- **ASSIGNMENT**
Every record must reappear in the answer exactly as given.

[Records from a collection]
________

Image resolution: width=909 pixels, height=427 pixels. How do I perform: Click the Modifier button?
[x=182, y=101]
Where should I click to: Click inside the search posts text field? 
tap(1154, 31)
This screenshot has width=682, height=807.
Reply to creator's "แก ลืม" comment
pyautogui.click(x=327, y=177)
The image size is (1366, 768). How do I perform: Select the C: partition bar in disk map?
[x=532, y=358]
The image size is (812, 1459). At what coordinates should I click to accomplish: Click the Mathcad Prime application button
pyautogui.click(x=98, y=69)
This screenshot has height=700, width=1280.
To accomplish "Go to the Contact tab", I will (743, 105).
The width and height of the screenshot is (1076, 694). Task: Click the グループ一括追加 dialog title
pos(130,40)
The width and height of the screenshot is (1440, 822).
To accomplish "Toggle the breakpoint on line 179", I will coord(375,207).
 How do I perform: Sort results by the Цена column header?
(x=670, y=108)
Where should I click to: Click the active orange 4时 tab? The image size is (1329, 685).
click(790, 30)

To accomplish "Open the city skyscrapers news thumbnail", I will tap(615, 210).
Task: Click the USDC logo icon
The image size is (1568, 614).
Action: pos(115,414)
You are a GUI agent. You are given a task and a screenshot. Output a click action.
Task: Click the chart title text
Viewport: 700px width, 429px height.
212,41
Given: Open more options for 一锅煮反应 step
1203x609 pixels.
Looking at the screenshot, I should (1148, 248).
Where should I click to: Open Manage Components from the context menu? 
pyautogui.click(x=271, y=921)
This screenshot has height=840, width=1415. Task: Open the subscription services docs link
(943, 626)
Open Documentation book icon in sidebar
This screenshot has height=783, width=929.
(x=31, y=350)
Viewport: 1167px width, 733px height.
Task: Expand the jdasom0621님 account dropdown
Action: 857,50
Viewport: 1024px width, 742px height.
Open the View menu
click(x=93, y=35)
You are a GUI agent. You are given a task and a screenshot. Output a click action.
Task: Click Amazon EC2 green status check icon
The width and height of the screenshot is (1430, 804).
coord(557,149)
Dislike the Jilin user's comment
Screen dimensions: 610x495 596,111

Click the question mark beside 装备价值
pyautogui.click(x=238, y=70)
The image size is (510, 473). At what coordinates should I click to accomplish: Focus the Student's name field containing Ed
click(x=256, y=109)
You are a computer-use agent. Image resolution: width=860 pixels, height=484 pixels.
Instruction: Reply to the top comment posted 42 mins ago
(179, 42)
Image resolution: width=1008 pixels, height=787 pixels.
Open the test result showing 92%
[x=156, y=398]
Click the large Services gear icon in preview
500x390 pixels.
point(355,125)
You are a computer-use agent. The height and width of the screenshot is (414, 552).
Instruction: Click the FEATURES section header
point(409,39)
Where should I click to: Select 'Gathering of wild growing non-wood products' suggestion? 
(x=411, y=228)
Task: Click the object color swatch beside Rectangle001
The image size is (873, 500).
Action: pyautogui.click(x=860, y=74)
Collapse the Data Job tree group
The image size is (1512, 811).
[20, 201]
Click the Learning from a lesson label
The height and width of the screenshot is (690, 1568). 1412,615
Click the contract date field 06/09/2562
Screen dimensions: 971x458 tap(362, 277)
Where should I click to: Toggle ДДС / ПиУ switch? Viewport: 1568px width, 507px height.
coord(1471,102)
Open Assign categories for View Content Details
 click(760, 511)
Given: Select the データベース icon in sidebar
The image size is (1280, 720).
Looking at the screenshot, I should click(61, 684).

________

- **EXERCISE RESULT**
Image resolution: width=909 pixels, height=427 pixels. How do I perform: Click the Modifier button?
[x=182, y=101]
Where should I click to: Click inside the search posts text field? 
tap(1154, 31)
This screenshot has width=682, height=807.
Reply to creator's "แก ลืม" comment
pyautogui.click(x=327, y=177)
The image size is (1366, 768). How do I perform: Select the C: partition bar in disk map?
[x=532, y=358]
The image size is (812, 1459). At what coordinates should I click to accomplish: Click the Mathcad Prime application button
pyautogui.click(x=98, y=69)
This screenshot has height=700, width=1280.
To accomplish "Go to the Contact tab", I will (743, 105).
The width and height of the screenshot is (1076, 694). Task: Click the グループ一括追加 dialog title
pos(130,40)
The width and height of the screenshot is (1440, 822).
To accomplish "Toggle the breakpoint on line 179", I will coord(375,207).
 How do I perform: Sort results by the Цена column header?
(x=670, y=108)
Where should I click to: Click the active orange 4时 tab? The image size is (1329, 685).
click(790, 30)

To accomplish "Open the city skyscrapers news thumbnail", I will tap(615, 210).
Task: Click the USDC logo icon
The image size is (1568, 614).
Action: pos(115,414)
You are a GUI agent. You are given a task and a screenshot. Output a click action.
Task: Click the chart title text
Viewport: 700px width, 429px height.
212,41
Given: Open more options for 一锅煮反应 step
1203x609 pixels.
Looking at the screenshot, I should (1148, 248).
Where should I click to: Open Manage Components from the context menu? 
pyautogui.click(x=271, y=921)
This screenshot has height=840, width=1415. Task: Open the subscription services docs link
(943, 626)
Open Documentation book icon in sidebar
This screenshot has height=783, width=929.
(x=31, y=350)
Viewport: 1167px width, 733px height.
Task: Expand the jdasom0621님 account dropdown
Action: 857,50
Viewport: 1024px width, 742px height.
Open the View menu
click(x=93, y=35)
You are a GUI agent. You are given a task and a screenshot. Output a click action.
Task: Click Amazon EC2 green status check icon
The width and height of the screenshot is (1430, 804).
coord(557,149)
Dislike the Jilin user's comment
Screen dimensions: 610x495 596,111

Click the question mark beside 装备价值
pyautogui.click(x=238, y=70)
The image size is (510, 473). At what coordinates should I click to accomplish: Focus the Student's name field containing Ed
click(x=256, y=109)
You are a computer-use agent. Image resolution: width=860 pixels, height=484 pixels.
Instruction: Reply to the top comment posted 42 mins ago
(179, 42)
Image resolution: width=1008 pixels, height=787 pixels.
Open the test result showing 92%
[x=156, y=398]
Click the large Services gear icon in preview
500x390 pixels.
point(355,125)
You are a computer-use agent. The height and width of the screenshot is (414, 552).
Instruction: Click the FEATURES section header
point(409,39)
Where should I click to: Select 'Gathering of wild growing non-wood products' suggestion? 
(x=411, y=228)
Task: Click the object color swatch beside Rectangle001
The image size is (873, 500).
Action: pyautogui.click(x=860, y=74)
Collapse the Data Job tree group
The image size is (1512, 811).
[20, 201]
Click the Learning from a lesson label
The height and width of the screenshot is (690, 1568). 1412,615
Click the contract date field 06/09/2562
Screen dimensions: 971x458 tap(362, 277)
Where should I click to: Toggle ДДС / ПиУ switch? Viewport: 1568px width, 507px height.
coord(1471,102)
Open Assign categories for View Content Details
 click(760, 511)
Given: Select the データベース icon in sidebar
The image size is (1280, 720).
Looking at the screenshot, I should click(61, 684).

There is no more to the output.